蓄電・蓄エネルギー(ESS:Energy Storage System)ソリューションは、電力の供給量が多く、需要が少ないときには蓄電し、供給量が減少し、かつ需要がピークに達した際に電力を供給できるシステムです。電力供給を安定化することで、送電網に負担をかけずに需要にあった電力供給を行います。これと同じ考え方で、建築材料の蓄熱容量を最大限に活用するためには、「熱ストレージシステム」との統合が重要です。建築全体の熱バランスを管理し、蓄熱材料からの熱の供給や放出を制御することで、エネルギー効率を向上させることができます。これはそう遠くない未来に可能になることが期待されます。

まとめ

従来の住宅の温熱環境性能を向上させていく視点は、高気密高断熱化でした。省エネという面に加えて、ヒートショックなどで心疾患や脳血管障害を誘発するという人体への負担を軽減するという、「健康で文化的な生活」のためでしたが、今日では、さらに地球温暖化にブレーキを掛けるため、エネルギーの脱化石燃料化、それに伴う大幅な省エネなどがテーマとなり、日本でも住宅の温熱環境等級に、より上位の等級が2022年10月から(5~7等級)追加され、高性能化が加速されています。
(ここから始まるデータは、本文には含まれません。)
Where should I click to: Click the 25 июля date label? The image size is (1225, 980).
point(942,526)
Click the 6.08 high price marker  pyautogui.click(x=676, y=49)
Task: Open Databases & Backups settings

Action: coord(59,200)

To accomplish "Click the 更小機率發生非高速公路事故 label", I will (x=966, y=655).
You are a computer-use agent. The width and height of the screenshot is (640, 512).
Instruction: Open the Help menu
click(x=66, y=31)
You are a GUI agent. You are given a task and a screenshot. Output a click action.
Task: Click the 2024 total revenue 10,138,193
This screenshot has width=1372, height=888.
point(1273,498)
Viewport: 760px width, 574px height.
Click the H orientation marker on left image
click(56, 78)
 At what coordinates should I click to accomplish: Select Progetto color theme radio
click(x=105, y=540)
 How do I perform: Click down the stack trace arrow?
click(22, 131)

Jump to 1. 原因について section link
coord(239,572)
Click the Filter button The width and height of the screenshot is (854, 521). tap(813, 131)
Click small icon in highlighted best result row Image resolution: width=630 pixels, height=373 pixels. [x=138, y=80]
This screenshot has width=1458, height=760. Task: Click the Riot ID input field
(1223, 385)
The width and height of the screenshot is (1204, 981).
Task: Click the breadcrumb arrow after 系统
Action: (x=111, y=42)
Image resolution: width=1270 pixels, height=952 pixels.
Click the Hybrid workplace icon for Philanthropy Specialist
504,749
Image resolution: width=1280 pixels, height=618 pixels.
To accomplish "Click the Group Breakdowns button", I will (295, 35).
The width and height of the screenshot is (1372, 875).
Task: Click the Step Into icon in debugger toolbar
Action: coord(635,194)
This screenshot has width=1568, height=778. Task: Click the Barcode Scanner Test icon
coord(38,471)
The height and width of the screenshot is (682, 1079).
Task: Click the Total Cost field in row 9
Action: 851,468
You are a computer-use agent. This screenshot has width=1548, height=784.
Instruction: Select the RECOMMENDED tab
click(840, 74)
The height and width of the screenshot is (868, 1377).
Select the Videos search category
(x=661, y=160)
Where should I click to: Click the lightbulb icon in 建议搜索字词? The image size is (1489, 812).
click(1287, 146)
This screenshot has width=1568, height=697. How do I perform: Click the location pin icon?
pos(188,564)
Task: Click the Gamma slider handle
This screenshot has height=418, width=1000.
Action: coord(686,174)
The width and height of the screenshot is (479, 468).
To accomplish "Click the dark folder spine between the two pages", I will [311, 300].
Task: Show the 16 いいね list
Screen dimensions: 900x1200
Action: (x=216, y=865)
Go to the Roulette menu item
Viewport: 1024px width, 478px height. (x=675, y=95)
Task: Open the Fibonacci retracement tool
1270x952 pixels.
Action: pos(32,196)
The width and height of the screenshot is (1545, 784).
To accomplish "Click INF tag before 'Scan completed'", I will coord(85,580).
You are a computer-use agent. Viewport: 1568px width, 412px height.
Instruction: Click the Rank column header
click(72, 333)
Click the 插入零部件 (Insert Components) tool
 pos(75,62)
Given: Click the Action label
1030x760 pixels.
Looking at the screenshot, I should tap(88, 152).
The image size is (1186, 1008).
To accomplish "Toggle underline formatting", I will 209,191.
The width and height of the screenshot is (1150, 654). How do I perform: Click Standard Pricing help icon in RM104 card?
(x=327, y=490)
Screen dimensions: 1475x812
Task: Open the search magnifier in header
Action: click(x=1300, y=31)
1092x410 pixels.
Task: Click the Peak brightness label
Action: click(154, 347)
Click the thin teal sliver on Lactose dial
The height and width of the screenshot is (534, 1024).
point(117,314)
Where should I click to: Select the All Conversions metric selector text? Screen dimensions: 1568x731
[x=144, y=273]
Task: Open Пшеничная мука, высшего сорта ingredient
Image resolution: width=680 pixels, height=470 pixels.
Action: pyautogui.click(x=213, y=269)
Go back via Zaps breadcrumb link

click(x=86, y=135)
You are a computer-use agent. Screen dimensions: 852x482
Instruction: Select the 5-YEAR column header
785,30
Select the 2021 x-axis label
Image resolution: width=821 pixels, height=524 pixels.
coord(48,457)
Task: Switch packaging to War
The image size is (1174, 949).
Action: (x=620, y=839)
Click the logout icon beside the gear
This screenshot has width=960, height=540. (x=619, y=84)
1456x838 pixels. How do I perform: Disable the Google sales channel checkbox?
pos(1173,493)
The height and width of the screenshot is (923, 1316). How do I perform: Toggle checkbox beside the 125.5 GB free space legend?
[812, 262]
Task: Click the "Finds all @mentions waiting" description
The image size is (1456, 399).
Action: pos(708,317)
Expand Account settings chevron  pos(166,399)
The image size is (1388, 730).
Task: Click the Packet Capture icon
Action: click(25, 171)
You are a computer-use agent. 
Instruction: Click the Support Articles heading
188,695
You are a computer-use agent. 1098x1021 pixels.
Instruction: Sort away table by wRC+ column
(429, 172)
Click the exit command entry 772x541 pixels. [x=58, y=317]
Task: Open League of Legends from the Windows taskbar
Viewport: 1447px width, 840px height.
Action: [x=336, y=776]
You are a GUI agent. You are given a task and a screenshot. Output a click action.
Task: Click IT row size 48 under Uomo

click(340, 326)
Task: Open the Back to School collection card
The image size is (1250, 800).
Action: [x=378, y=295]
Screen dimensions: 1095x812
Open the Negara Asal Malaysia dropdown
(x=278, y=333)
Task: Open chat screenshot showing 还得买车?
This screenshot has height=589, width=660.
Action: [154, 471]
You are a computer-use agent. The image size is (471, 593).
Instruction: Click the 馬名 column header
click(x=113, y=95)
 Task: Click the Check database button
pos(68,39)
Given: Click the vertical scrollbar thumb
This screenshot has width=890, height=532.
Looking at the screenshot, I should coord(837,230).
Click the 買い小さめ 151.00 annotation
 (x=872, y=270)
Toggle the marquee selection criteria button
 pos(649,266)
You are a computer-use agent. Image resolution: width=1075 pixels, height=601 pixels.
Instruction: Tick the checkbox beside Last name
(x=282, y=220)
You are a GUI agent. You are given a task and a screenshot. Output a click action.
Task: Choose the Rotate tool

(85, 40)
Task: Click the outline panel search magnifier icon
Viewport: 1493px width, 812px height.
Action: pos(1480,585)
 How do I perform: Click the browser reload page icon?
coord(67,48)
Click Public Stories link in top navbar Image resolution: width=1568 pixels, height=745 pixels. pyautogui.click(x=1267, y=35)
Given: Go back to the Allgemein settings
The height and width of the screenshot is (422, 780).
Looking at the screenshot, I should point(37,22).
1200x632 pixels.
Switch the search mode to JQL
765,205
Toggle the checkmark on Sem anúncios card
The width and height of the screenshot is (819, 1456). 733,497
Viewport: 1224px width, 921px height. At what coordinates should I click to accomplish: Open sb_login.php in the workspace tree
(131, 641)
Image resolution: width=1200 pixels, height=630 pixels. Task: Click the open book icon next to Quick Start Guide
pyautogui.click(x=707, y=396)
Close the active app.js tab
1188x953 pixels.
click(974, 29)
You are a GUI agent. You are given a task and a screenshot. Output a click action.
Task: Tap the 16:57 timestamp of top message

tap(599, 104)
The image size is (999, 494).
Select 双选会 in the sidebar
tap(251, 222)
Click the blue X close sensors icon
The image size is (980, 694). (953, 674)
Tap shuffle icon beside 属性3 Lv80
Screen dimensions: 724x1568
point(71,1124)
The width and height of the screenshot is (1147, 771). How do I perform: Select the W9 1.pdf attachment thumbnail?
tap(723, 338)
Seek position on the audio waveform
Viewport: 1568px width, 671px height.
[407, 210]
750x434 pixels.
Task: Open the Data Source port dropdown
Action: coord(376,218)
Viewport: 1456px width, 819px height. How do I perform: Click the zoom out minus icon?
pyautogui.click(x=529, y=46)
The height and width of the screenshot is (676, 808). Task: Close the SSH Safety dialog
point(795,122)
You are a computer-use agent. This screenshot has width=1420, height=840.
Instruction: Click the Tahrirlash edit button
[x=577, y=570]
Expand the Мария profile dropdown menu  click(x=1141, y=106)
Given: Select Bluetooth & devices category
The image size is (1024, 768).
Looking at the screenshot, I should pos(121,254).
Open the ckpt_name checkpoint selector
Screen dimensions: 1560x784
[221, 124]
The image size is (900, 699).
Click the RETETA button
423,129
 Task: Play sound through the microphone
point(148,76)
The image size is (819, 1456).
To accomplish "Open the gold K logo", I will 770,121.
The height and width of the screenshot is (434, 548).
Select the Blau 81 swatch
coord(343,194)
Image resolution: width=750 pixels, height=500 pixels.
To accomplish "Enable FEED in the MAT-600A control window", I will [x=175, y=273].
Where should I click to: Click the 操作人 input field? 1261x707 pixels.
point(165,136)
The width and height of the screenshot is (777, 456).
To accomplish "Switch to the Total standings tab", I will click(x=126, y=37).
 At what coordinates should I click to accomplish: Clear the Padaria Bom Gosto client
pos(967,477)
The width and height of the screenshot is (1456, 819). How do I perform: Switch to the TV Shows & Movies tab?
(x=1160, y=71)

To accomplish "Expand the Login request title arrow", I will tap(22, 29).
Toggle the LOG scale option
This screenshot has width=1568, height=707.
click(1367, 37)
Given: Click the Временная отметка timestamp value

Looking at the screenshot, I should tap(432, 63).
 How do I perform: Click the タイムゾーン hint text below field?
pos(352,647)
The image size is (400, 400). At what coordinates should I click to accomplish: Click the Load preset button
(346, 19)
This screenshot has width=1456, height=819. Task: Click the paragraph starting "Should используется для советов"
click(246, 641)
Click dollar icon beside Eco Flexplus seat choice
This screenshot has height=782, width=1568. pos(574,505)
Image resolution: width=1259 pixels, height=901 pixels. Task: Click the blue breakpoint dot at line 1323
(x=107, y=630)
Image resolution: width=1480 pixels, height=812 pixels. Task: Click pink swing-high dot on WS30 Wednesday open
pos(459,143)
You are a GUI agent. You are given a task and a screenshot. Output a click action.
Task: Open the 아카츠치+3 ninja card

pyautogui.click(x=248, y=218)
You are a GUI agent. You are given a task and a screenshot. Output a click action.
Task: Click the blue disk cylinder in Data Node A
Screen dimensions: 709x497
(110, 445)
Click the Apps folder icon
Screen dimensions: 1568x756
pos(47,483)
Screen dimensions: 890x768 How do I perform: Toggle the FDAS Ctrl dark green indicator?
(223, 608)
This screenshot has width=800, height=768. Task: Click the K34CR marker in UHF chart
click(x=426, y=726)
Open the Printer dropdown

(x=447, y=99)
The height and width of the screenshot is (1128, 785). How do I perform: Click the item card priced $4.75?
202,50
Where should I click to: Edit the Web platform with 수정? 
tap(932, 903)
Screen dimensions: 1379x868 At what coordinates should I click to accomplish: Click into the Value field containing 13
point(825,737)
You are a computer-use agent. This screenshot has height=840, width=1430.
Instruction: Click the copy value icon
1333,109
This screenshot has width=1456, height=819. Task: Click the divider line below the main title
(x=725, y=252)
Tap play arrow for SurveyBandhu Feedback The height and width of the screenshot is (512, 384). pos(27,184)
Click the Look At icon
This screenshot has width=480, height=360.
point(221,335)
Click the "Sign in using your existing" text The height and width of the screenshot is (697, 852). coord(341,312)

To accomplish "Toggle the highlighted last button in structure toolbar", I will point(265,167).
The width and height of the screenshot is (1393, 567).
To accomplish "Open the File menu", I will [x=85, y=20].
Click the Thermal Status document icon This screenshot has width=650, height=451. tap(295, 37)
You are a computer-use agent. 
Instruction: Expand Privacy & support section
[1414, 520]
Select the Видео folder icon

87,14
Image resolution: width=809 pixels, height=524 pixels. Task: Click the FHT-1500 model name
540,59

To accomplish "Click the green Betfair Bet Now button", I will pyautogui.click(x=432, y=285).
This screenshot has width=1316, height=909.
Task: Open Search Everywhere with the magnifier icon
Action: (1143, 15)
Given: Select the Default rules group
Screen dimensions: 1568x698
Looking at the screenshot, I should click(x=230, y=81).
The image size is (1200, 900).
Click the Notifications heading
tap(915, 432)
そこで新たな住宅の温熱環境技術としてハウジングラボでは「高蓄熱蓄冷容量」の活用を、RC外断熱住宅で具体策として提供しています。地球温暖化にブレーキを掛けることも、SDGsも、もちろん大切ですが、何と言っても冬季、夏季の屋外温度環境が厳しさを増す中で「異次元の快適性」を提供することが目的です。

高蓄熱蓄冷容量の確保には、100年以上の歴史を持つ、手馴れた建築材料であるコンクリートを利用します。外断熱技術/材料と併せて施工の容易さと確実な性能発揮、そして経年変化に強く、住まい手の生涯の暮らしに必要な時間以上の期間、その性能を発揮しつづけるRC外断熱住宅を、おすすめします。